**Aim of the task**
Print the records exactly as given.

**Extracted information**
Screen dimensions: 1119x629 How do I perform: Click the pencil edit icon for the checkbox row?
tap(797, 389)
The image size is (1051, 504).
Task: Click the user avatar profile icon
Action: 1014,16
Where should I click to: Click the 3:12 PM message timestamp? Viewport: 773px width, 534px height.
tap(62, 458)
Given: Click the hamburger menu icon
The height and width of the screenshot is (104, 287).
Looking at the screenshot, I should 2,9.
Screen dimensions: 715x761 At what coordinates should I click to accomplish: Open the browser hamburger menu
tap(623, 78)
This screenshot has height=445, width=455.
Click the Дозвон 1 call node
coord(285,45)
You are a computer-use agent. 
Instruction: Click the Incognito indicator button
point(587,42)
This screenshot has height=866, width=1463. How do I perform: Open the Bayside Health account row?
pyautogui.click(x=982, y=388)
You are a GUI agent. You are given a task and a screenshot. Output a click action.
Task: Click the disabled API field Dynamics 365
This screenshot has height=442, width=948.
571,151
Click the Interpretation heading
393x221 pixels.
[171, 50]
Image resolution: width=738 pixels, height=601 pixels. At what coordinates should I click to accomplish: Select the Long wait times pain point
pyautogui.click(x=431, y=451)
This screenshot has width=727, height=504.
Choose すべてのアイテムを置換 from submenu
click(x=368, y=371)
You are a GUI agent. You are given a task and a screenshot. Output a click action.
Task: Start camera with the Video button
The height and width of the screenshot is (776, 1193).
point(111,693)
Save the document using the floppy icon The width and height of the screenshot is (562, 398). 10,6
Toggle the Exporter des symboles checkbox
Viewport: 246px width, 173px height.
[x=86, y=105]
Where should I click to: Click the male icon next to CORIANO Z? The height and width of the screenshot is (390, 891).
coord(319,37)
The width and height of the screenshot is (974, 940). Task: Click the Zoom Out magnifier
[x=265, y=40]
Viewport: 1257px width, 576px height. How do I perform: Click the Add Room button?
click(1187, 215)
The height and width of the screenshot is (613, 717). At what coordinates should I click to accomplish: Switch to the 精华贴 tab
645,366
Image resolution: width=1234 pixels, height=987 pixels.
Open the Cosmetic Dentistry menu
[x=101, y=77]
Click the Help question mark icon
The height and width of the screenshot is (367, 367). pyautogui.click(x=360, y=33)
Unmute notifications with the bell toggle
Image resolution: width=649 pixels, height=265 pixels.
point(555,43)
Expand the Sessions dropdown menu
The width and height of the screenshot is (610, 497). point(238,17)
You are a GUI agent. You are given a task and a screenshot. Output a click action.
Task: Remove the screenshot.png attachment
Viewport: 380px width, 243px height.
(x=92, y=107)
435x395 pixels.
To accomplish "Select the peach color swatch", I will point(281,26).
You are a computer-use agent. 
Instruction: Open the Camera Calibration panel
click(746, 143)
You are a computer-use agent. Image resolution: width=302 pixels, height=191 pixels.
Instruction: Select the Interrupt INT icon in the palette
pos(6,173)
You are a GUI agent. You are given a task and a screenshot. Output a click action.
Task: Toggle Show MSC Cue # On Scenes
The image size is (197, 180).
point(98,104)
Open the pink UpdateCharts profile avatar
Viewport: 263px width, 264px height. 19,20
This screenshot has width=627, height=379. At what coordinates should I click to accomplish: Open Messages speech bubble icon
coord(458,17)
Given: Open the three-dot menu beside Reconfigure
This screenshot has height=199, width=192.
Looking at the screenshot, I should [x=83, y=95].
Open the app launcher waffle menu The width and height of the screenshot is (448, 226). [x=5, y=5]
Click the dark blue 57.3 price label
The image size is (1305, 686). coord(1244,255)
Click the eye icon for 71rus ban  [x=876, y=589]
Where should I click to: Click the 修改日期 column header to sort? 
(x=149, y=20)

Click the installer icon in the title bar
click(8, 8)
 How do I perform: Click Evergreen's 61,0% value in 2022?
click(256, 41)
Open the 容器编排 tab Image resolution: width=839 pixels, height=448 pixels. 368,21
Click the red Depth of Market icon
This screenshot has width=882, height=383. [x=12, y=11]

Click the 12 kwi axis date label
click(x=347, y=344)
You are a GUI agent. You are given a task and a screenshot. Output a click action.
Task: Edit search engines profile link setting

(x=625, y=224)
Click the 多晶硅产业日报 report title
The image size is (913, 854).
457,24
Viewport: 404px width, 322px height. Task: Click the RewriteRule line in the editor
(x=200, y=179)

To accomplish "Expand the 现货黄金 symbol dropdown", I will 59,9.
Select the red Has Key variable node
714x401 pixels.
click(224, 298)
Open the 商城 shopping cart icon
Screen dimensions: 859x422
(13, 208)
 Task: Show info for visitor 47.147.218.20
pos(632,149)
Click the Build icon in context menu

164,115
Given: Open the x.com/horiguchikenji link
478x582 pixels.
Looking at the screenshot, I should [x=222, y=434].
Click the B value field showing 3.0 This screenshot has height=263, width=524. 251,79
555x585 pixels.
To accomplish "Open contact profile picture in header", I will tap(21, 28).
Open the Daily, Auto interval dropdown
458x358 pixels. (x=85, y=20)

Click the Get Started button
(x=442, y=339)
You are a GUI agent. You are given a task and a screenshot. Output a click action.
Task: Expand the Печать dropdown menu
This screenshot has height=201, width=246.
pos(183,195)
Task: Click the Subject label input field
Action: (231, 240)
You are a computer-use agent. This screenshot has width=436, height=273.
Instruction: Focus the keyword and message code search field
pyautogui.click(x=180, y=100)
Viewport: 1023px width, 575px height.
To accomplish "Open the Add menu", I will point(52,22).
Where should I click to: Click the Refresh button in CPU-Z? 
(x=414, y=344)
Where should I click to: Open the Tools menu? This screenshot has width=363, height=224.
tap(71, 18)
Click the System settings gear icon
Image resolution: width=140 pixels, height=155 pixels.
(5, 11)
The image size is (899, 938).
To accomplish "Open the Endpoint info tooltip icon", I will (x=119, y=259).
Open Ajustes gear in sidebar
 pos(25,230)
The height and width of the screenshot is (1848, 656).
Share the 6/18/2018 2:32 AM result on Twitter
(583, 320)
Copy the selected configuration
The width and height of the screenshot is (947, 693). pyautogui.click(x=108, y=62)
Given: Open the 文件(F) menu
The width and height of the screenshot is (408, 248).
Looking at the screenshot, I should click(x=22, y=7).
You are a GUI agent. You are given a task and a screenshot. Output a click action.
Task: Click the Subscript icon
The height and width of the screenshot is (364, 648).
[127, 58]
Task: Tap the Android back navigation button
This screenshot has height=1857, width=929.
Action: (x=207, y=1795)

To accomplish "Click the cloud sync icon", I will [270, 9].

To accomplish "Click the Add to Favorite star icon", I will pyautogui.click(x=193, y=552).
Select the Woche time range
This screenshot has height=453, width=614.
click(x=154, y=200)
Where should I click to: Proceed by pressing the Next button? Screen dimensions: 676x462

**Task response**
Screen dimensions: 1119x629 How do I perform: Click the pencil edit icon for the checkbox row?
tap(797, 389)
The image size is (1051, 504).
Task: Click the user avatar profile icon
Action: 1014,16
Where should I click to: Click the 3:12 PM message timestamp? Viewport: 773px width, 534px height.
tap(62, 458)
Given: Click the hamburger menu icon
The height and width of the screenshot is (104, 287).
Looking at the screenshot, I should 2,9.
Screen dimensions: 715x761 At what coordinates should I click to accomplish: Open the browser hamburger menu
tap(623, 78)
This screenshot has height=445, width=455.
Click the Дозвон 1 call node
coord(285,45)
You are a computer-use agent. 
Instruction: Click the Incognito indicator button
point(587,42)
This screenshot has height=866, width=1463. How do I perform: Open the Bayside Health account row?
pyautogui.click(x=982, y=388)
You are a GUI agent. You are given a task and a screenshot. Output a click action.
Task: Click the disabled API field Dynamics 365
This screenshot has height=442, width=948.
571,151
Click the Interpretation heading
393x221 pixels.
[171, 50]
Image resolution: width=738 pixels, height=601 pixels. At what coordinates should I click to accomplish: Select the Long wait times pain point
pyautogui.click(x=431, y=451)
This screenshot has width=727, height=504.
Choose すべてのアイテムを置換 from submenu
click(x=368, y=371)
You are a GUI agent. You are given a task and a screenshot. Output a click action.
Task: Start camera with the Video button
The height and width of the screenshot is (776, 1193).
point(111,693)
Save the document using the floppy icon The width and height of the screenshot is (562, 398). 10,6
Toggle the Exporter des symboles checkbox
Viewport: 246px width, 173px height.
[x=86, y=105]
Where should I click to: Click the male icon next to CORIANO Z? The height and width of the screenshot is (390, 891).
coord(319,37)
The width and height of the screenshot is (974, 940). Task: Click the Zoom Out magnifier
[x=265, y=40]
Viewport: 1257px width, 576px height. How do I perform: Click the Add Room button?
click(1187, 215)
The height and width of the screenshot is (613, 717). At what coordinates should I click to accomplish: Switch to the 精华贴 tab
645,366
Image resolution: width=1234 pixels, height=987 pixels.
Open the Cosmetic Dentistry menu
[x=101, y=77]
Click the Help question mark icon
The height and width of the screenshot is (367, 367). pyautogui.click(x=360, y=33)
Unmute notifications with the bell toggle
Image resolution: width=649 pixels, height=265 pixels.
point(555,43)
Expand the Sessions dropdown menu
The width and height of the screenshot is (610, 497). point(238,17)
You are a GUI agent. You are given a task and a screenshot. Output a click action.
Task: Remove the screenshot.png attachment
Viewport: 380px width, 243px height.
(x=92, y=107)
435x395 pixels.
To accomplish "Select the peach color swatch", I will point(281,26).
You are a computer-use agent. 
Instruction: Open the Camera Calibration panel
click(746, 143)
You are a computer-use agent. Image resolution: width=302 pixels, height=191 pixels.
Instruction: Select the Interrupt INT icon in the palette
pos(6,173)
You are a GUI agent. You are given a task and a screenshot. Output a click action.
Task: Toggle Show MSC Cue # On Scenes
The image size is (197, 180).
point(98,104)
Open the pink UpdateCharts profile avatar
Viewport: 263px width, 264px height. 19,20
This screenshot has width=627, height=379. At what coordinates should I click to accomplish: Open Messages speech bubble icon
coord(458,17)
Given: Open the three-dot menu beside Reconfigure
This screenshot has height=199, width=192.
Looking at the screenshot, I should [x=83, y=95].
Open the app launcher waffle menu The width and height of the screenshot is (448, 226). [x=5, y=5]
Click the dark blue 57.3 price label
The image size is (1305, 686). coord(1244,255)
Click the eye icon for 71rus ban  [x=876, y=589]
Where should I click to: Click the 修改日期 column header to sort? 
(x=149, y=20)

Click the installer icon in the title bar
click(8, 8)
 How do I perform: Click Evergreen's 61,0% value in 2022?
click(256, 41)
Open the 容器编排 tab Image resolution: width=839 pixels, height=448 pixels. 368,21
Click the red Depth of Market icon
This screenshot has width=882, height=383. [x=12, y=11]

Click the 12 kwi axis date label
click(x=347, y=344)
You are a GUI agent. You are given a task and a screenshot. Output a click action.
Task: Edit search engines profile link setting

(x=625, y=224)
Click the 多晶硅产业日报 report title
The image size is (913, 854).
457,24
Viewport: 404px width, 322px height. Task: Click the RewriteRule line in the editor
(x=200, y=179)

To accomplish "Expand the 现货黄金 symbol dropdown", I will 59,9.
Select the red Has Key variable node
714x401 pixels.
click(224, 298)
Open the 商城 shopping cart icon
Screen dimensions: 859x422
(13, 208)
 Task: Show info for visitor 47.147.218.20
pos(632,149)
Click the Build icon in context menu

164,115
Given: Open the x.com/horiguchikenji link
478x582 pixels.
Looking at the screenshot, I should [x=222, y=434].
Click the B value field showing 3.0 This screenshot has height=263, width=524. 251,79
555x585 pixels.
To accomplish "Open contact profile picture in header", I will tap(21, 28).
Open the Daily, Auto interval dropdown
458x358 pixels. (x=85, y=20)

Click the Get Started button
(x=442, y=339)
You are a GUI agent. You are given a task and a screenshot. Output a click action.
Task: Expand the Печать dropdown menu
This screenshot has height=201, width=246.
pos(183,195)
Task: Click the Subject label input field
Action: (231, 240)
You are a computer-use agent. This screenshot has width=436, height=273.
Instruction: Focus the keyword and message code search field
pyautogui.click(x=180, y=100)
Viewport: 1023px width, 575px height.
To accomplish "Open the Add menu", I will point(52,22).
Where should I click to: Click the Refresh button in CPU-Z? 
(x=414, y=344)
Where should I click to: Open the Tools menu? This screenshot has width=363, height=224.
tap(71, 18)
Click the System settings gear icon
Image resolution: width=140 pixels, height=155 pixels.
(5, 11)
The image size is (899, 938).
To accomplish "Open the Endpoint info tooltip icon", I will (x=119, y=259).
Open Ajustes gear in sidebar
 pos(25,230)
The height and width of the screenshot is (1848, 656).
Share the 6/18/2018 2:32 AM result on Twitter
(583, 320)
Copy the selected configuration
The width and height of the screenshot is (947, 693). pyautogui.click(x=108, y=62)
Given: Open the 文件(F) menu
The width and height of the screenshot is (408, 248).
Looking at the screenshot, I should click(x=22, y=7).
You are a GUI agent. You are given a task and a screenshot. Output a click action.
Task: Click the Subscript icon
The height and width of the screenshot is (364, 648).
[127, 58]
Task: Tap the Android back navigation button
This screenshot has height=1857, width=929.
Action: (x=207, y=1795)

To accomplish "Click the cloud sync icon", I will [270, 9].

To accomplish "Click the Add to Favorite star icon", I will pyautogui.click(x=193, y=552).
Select the Woche time range
This screenshot has height=453, width=614.
click(x=154, y=200)
Where should I click to: Proceed by pressing the Next button? Screen dimensions: 676x462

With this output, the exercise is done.